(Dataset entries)
● ● ● ●

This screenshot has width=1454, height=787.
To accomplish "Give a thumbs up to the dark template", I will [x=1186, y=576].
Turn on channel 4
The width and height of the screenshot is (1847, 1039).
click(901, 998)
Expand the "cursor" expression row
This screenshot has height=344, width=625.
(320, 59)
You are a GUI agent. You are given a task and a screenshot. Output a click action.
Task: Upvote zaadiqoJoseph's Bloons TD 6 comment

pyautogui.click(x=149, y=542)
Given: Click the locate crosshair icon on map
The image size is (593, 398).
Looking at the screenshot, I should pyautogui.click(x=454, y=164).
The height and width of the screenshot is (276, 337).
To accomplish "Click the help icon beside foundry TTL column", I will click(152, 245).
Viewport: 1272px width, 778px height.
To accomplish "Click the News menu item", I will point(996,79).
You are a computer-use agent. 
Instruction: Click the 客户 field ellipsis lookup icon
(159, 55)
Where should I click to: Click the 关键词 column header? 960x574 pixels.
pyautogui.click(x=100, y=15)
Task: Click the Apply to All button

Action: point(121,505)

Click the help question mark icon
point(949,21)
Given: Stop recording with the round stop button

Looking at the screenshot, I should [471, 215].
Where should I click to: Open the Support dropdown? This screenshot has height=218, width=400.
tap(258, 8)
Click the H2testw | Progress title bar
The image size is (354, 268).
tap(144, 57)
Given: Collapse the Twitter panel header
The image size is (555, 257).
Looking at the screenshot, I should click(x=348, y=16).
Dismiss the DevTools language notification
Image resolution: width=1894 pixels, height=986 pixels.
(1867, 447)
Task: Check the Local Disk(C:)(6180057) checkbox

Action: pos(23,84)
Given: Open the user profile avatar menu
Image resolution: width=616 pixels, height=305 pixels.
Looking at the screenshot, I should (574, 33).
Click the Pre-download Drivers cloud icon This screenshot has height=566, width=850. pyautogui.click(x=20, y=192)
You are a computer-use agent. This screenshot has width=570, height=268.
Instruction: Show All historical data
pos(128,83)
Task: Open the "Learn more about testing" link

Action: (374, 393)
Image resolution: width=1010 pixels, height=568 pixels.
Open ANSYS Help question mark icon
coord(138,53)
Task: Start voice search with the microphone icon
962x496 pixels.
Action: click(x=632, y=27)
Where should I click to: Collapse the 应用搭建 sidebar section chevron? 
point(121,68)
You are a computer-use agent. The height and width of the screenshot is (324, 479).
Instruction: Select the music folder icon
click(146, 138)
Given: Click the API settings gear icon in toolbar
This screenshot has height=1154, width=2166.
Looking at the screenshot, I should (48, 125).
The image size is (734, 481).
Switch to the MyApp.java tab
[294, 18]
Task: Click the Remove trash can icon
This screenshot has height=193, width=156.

● ● ● ●

**TASK DESCRIPTION:** Copy out every line of the records above unchanged, from the first to the last.

**TASK RESPONSE:**
This screenshot has width=1454, height=787.
To accomplish "Give a thumbs up to the dark template", I will [x=1186, y=576].
Turn on channel 4
The width and height of the screenshot is (1847, 1039).
click(901, 998)
Expand the "cursor" expression row
This screenshot has height=344, width=625.
(320, 59)
You are a GUI agent. You are given a task and a screenshot. Output a click action.
Task: Upvote zaadiqoJoseph's Bloons TD 6 comment

pyautogui.click(x=149, y=542)
Given: Click the locate crosshair icon on map
The image size is (593, 398).
Looking at the screenshot, I should pyautogui.click(x=454, y=164).
The height and width of the screenshot is (276, 337).
To accomplish "Click the help icon beside foundry TTL column", I will click(152, 245).
Viewport: 1272px width, 778px height.
To accomplish "Click the News menu item", I will point(996,79).
You are a computer-use agent. 
Instruction: Click the 客户 field ellipsis lookup icon
(159, 55)
Where should I click to: Click the 关键词 column header? 960x574 pixels.
pyautogui.click(x=100, y=15)
Task: Click the Apply to All button

Action: point(121,505)

Click the help question mark icon
point(949,21)
Given: Stop recording with the round stop button

Looking at the screenshot, I should [471, 215].
Where should I click to: Open the Support dropdown? This screenshot has height=218, width=400.
tap(258, 8)
Click the H2testw | Progress title bar
The image size is (354, 268).
tap(144, 57)
Given: Collapse the Twitter panel header
The image size is (555, 257).
Looking at the screenshot, I should click(x=348, y=16).
Dismiss the DevTools language notification
Image resolution: width=1894 pixels, height=986 pixels.
(1867, 447)
Task: Check the Local Disk(C:)(6180057) checkbox

Action: pos(23,84)
Given: Open the user profile avatar menu
Image resolution: width=616 pixels, height=305 pixels.
Looking at the screenshot, I should (574, 33).
Click the Pre-download Drivers cloud icon This screenshot has height=566, width=850. pyautogui.click(x=20, y=192)
You are a computer-use agent. This screenshot has width=570, height=268.
Instruction: Show All historical data
pos(128,83)
Task: Open the "Learn more about testing" link

Action: (374, 393)
Image resolution: width=1010 pixels, height=568 pixels.
Open ANSYS Help question mark icon
coord(138,53)
Task: Start voice search with the microphone icon
962x496 pixels.
Action: click(x=632, y=27)
Where should I click to: Collapse the 应用搭建 sidebar section chevron? 
point(121,68)
You are a computer-use agent. The height and width of the screenshot is (324, 479).
Instruction: Select the music folder icon
click(146, 138)
Given: Click the API settings gear icon in toolbar
This screenshot has height=1154, width=2166.
Looking at the screenshot, I should (48, 125).
The image size is (734, 481).
Switch to the MyApp.java tab
[294, 18]
Task: Click the Remove trash can icon
This screenshot has height=193, width=156.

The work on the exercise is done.